Dan huffed. “I don’t know. Eugene’s father, maybe? Robert Whitmore? He was into some shady shit before he got caught. Maybe he knew about the captain.”

“Did Eugene pay the captain to destroy evidence?”

“Probably. Eugene always had money, way more than a building security guard should have. And he’d talk about how he was untouchable. How he had insurance.”

“Insurance?”

Dan made an impatient gesture. “Protection. Someone on the inside making sure nothing stuck to him.” He leaned forward and lowered his voice.

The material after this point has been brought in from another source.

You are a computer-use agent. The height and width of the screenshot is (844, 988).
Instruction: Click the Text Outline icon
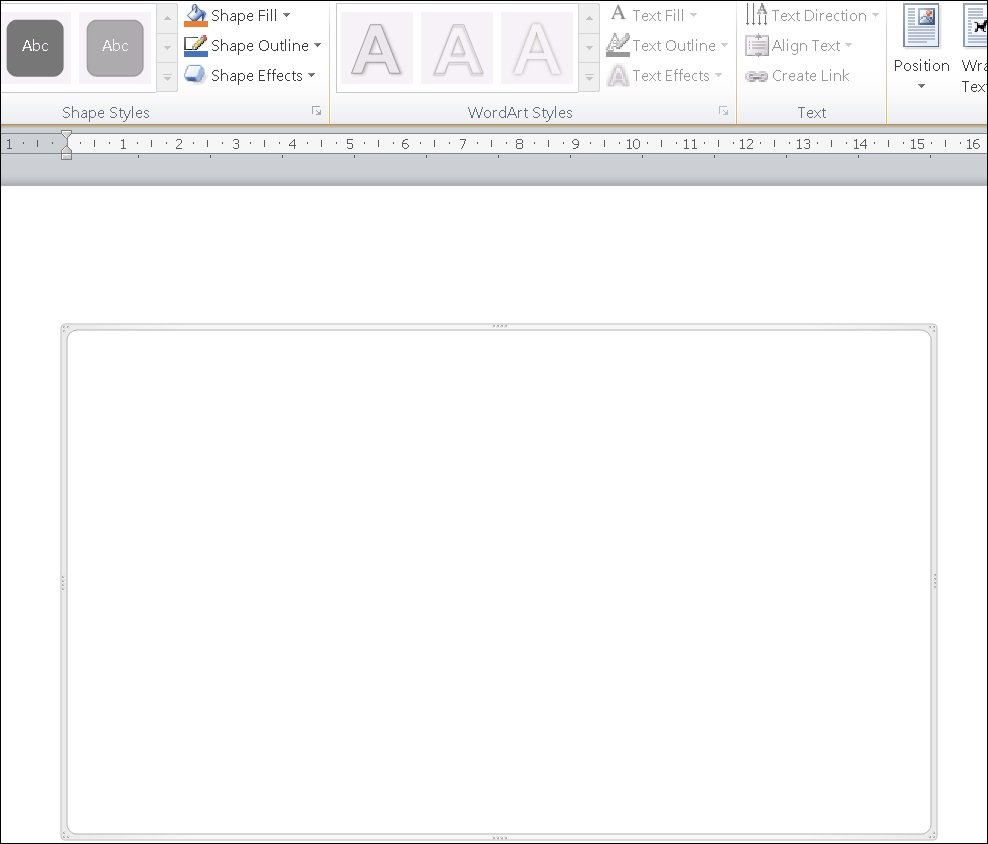(618, 45)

“Look, I don’t know details. Eugene kept that shit close to the vest. But I know he paid someone.

I know he felt safe because of it. And I know that when you arrested him, he was more surprised that it worked than that you’d caught him at all. ”

Carson absorbed this. Eugene had felt untouchable because he’d been paying Shaw to protect him. Which meant Shaw had been actively enabling a stalker and potential murderer.

“Do you know how Eugene contacted the captain? Phone number? Email? Meeting locations?”

“Eugene used burner phones for that kind of thing. Bought them with cash, used them once, threw them away. He was paranoid about being tracked.”

“But he must have had a way to reach the captain when he needed something.”

Dan hesitated. “There was a coffee shop. Downtown. The Brew & View. Eugene would go there sometimes. Said he was ‘making a drop.’”

The Brew & View. Where Nora had met Lila for lunch. Where Carson had first officially taken Nora’s statement. Where—

Carson’s blood ran cold.

Maggie Reeves owned The Brew & View. Maggie, who’d been serving coffee to cops for twenty years. Who knew everyone. Who was always around, always listening.

Was Maggie the middleman?

“This coffee shop,” Carson said carefully. “Did Eugene ever mention the owner? Maggie Reeves?”

“Maybe? I don’t remember. Look, I told you what I know. Eugene paid the captain to protect him. The coffee shop was somehow involved. That’s all I’ve got.”

Carson ended the interview and immediately called Finn as soon he left the interrogation room.

“I need everything you can find on Maggie Reeves. Owner of The Brew & View coffee shop. Financial records, phone records, property records. Everything.”

“You think Maggie’s the middleman?”

“I think she’s been right under our noses this whole time.”

If Carson was right, this was bigger than he’d imagined.

Shaw wasn’t just a corrupt cop taking bribes.

He’d built an entire network. A way for criminals to buy protection from law enforcement.

And Maggie Reeves—friendly, harmless Maggie who served coffee and listened to gossip—had been at the center of it all.

Carson drove back to the station, his mind racing.

This was dangerous territory. Accusing a beloved local business owner of being part of a criminal conspiracy. Going after a former captain with powerful friends.

But the evidence was building. The pattern was clear.

And Carson Black had never backed down from pursuing the truth.

No matter how dangerous it got.

No matter who he had to take down.

Justice would be served.

Even if it destroyed reputations, ended careers, and exposed corruption at the highest levels.

The truth always came out.

And Carson was going to make sure it did.